Vicarious MFA: Home stretch
Informal survey: Are writers with MFA’s the only writers who give a damn what people in other MFA programs are reading? If so, thanks to all you non/anti-MFA HTML giant readers who put up with the all this MFA chatter. Here is your last dose of Vicarious MFA hoo-hah.
+ Surprise guest class with Richard Ford!
Before the class, everyone who signed up for it read Indian Uprising by Donald Barthelme, Louis Menand’s New Yorker article about Barthelme , and an interview with Umberto Eco. Richard Ford talked about Barthelme for a little while and we asked him a lot of questions about his writing process, philosophy and ideas about the collage element that is innate in all forms/types of writing. He brought his “notebook” to class, which, in fact, was not a notebook at all. It was a huge, purple, three-ring binder in which he collects quotes, thoughts, facts, research, etc for whatever novel he’s working on at the time. He told us about how he’s dyslexic and how that effects his writing. At one point Ford said, “Rick Moody, who I deeply disrespect, once said something about how there are only two kinds of writers: writers like Hemingway and writers like Beckett. I disagree with that… It’s too narrow a perspective on what a writer can be…Writing is supposed to broaden your world, open things up… Rick is probably a nice boy, he just says silly things.” I got to chat with Ford for a moment afterwards, just to say thanks and hello. I was excited about this because we are both from Mississippi and we’ve both lived in New Orleans, which is the nearest refuge for people born in Mississippi. We talked about New Orleans for a minute, how easy it is to get nostalgic about New Orleans and how we both want to buy houses there.

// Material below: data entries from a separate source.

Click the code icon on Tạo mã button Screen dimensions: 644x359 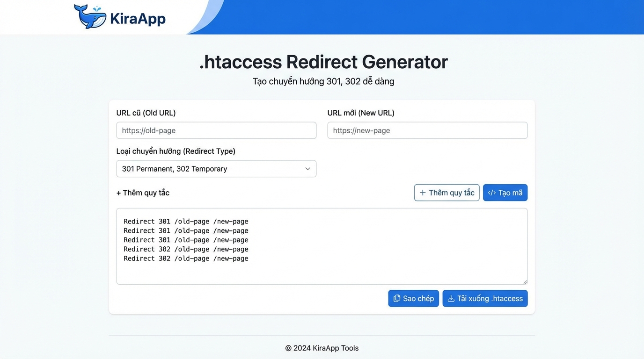[x=492, y=192]
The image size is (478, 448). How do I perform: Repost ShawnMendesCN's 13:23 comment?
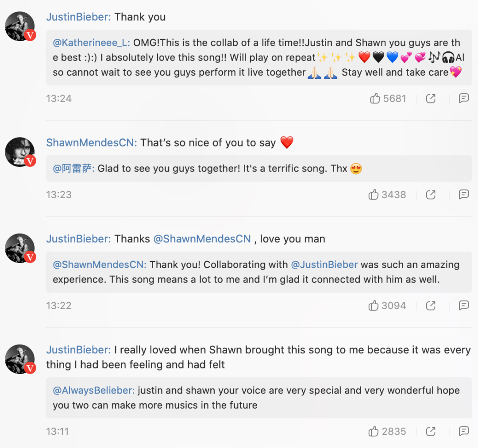point(431,195)
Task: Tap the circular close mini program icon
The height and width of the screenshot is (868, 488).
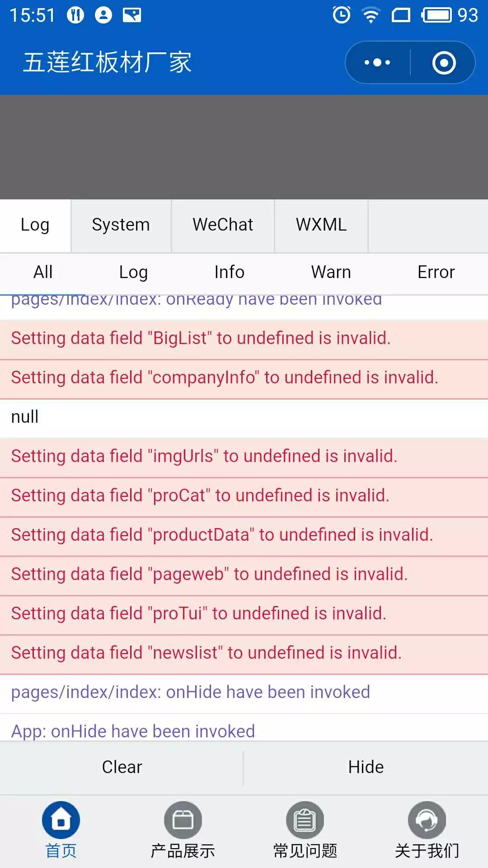Action: coord(444,62)
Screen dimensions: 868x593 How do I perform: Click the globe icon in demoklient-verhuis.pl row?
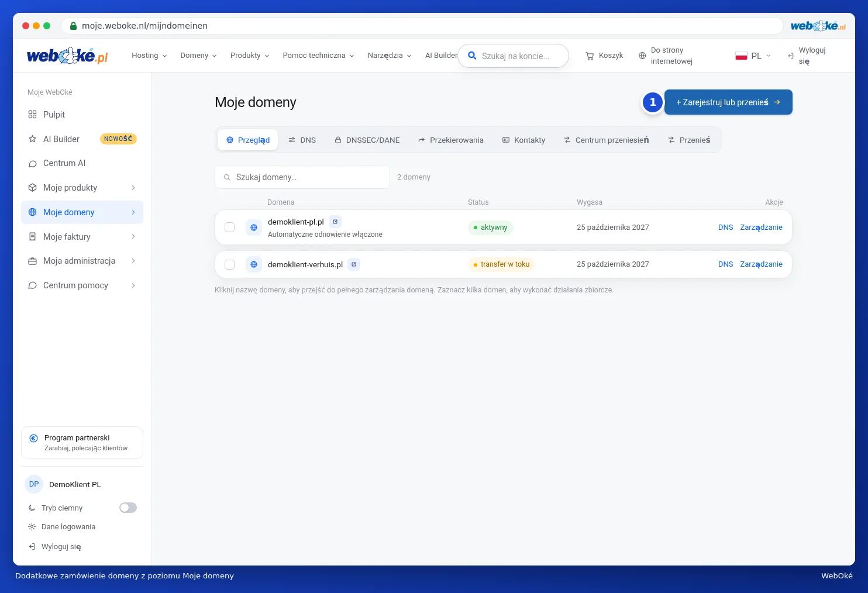click(254, 264)
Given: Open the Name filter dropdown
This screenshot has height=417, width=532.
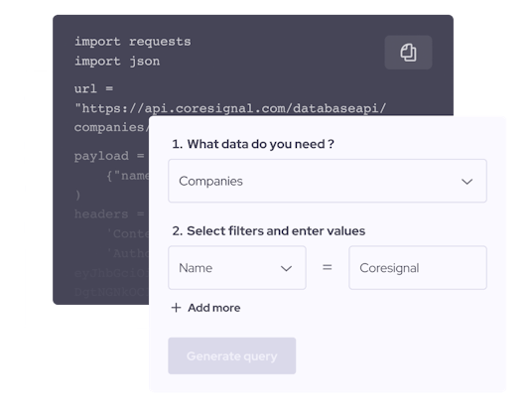Looking at the screenshot, I should coord(237,268).
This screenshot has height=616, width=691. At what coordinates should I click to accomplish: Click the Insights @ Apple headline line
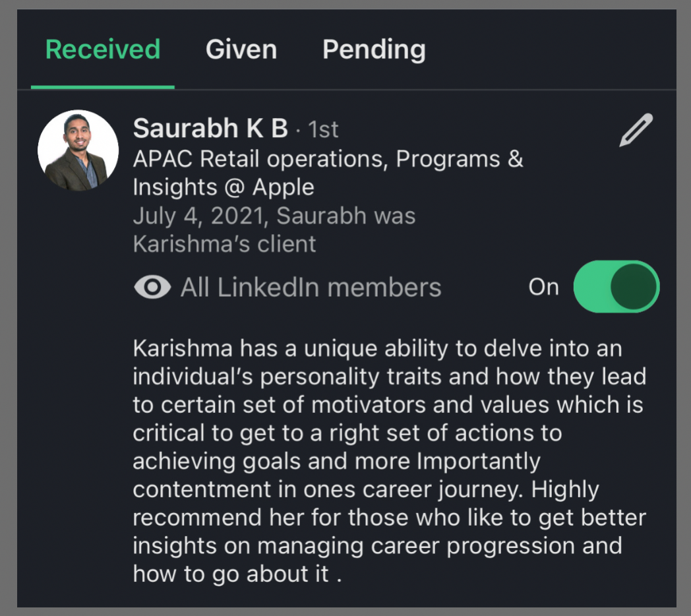[224, 187]
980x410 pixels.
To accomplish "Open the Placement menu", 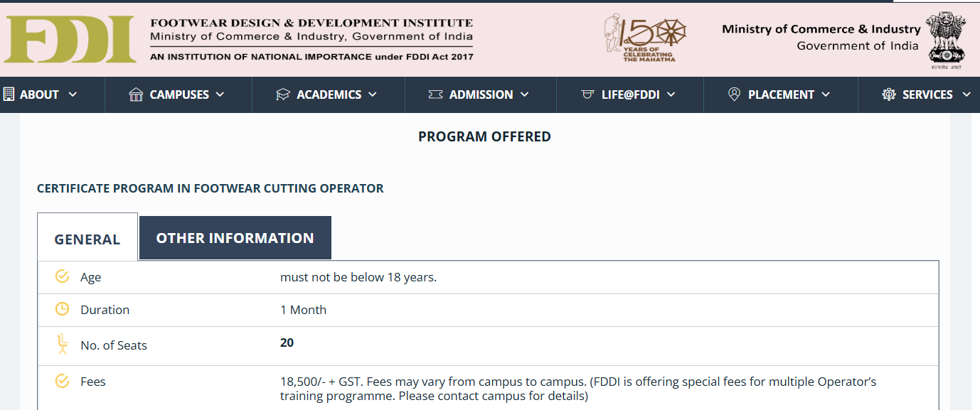I will point(781,95).
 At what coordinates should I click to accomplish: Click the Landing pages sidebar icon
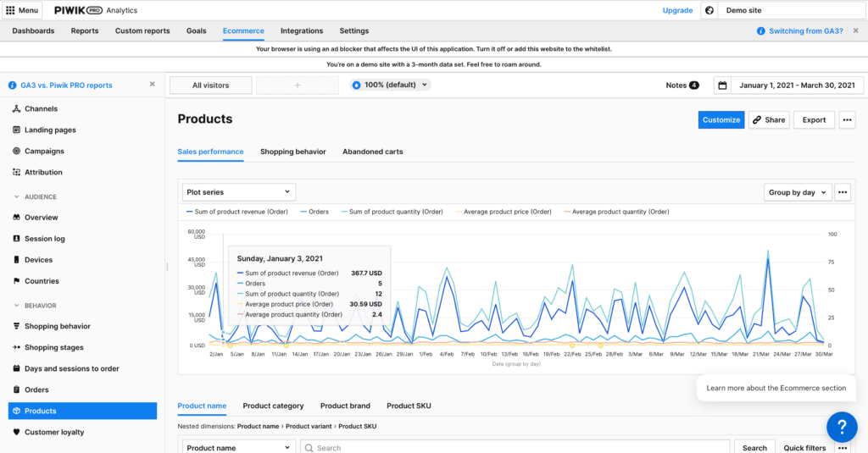click(17, 130)
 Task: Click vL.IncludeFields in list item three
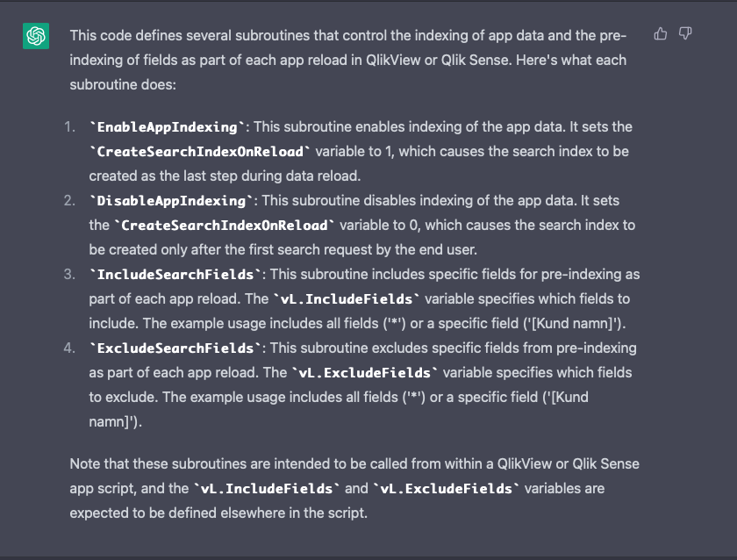tap(347, 299)
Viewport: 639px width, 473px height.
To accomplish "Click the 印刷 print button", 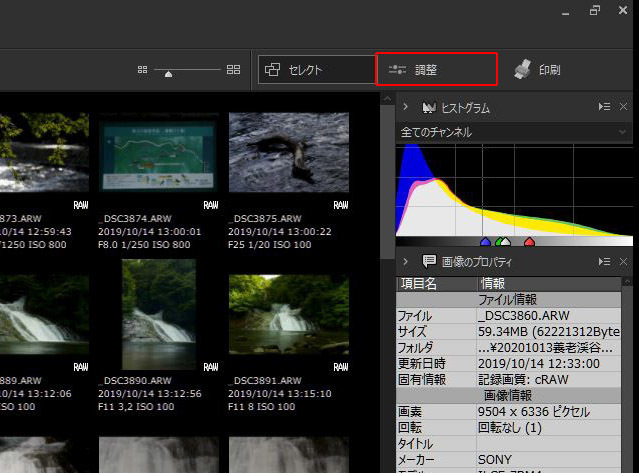I will pos(537,70).
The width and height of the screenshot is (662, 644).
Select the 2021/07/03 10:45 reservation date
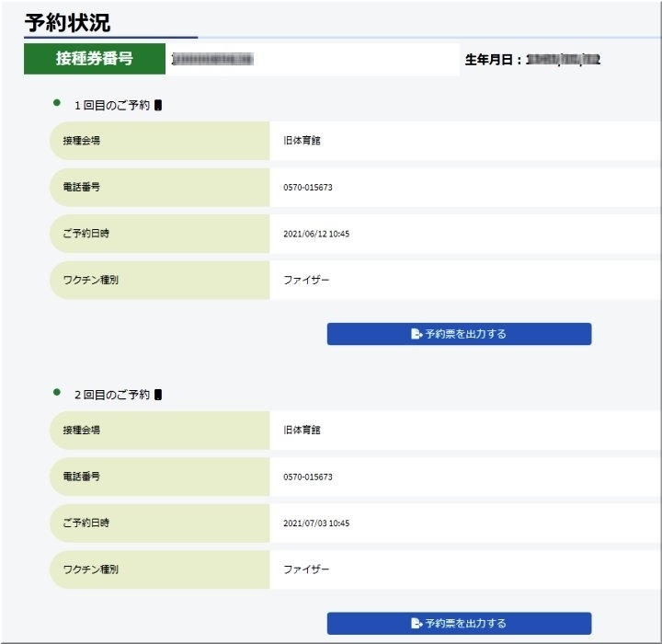tap(316, 523)
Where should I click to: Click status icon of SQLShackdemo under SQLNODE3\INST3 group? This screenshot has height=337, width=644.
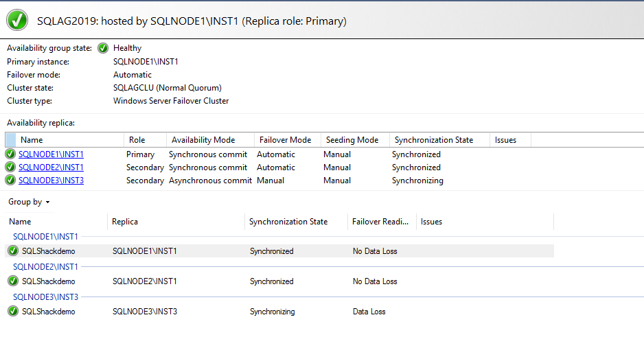click(x=13, y=312)
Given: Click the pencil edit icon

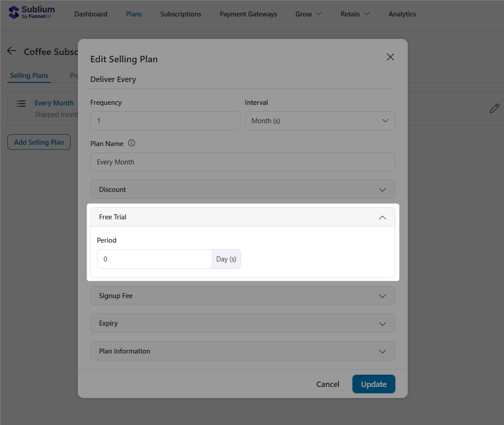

+Amy Benson made strawberry-rhubarb pound cake for our last meeting of Non/Fiction. I turned in a monster crazy-weird essay that I will be excited to get her feedback on.
+Last workshop is kicked off with a few bottles of champagne, which went straight to everyones’ heads, loosening a hysteria of honesty. It was a good group, but I will be happy not to have to read anyone else’s first drafts for a while.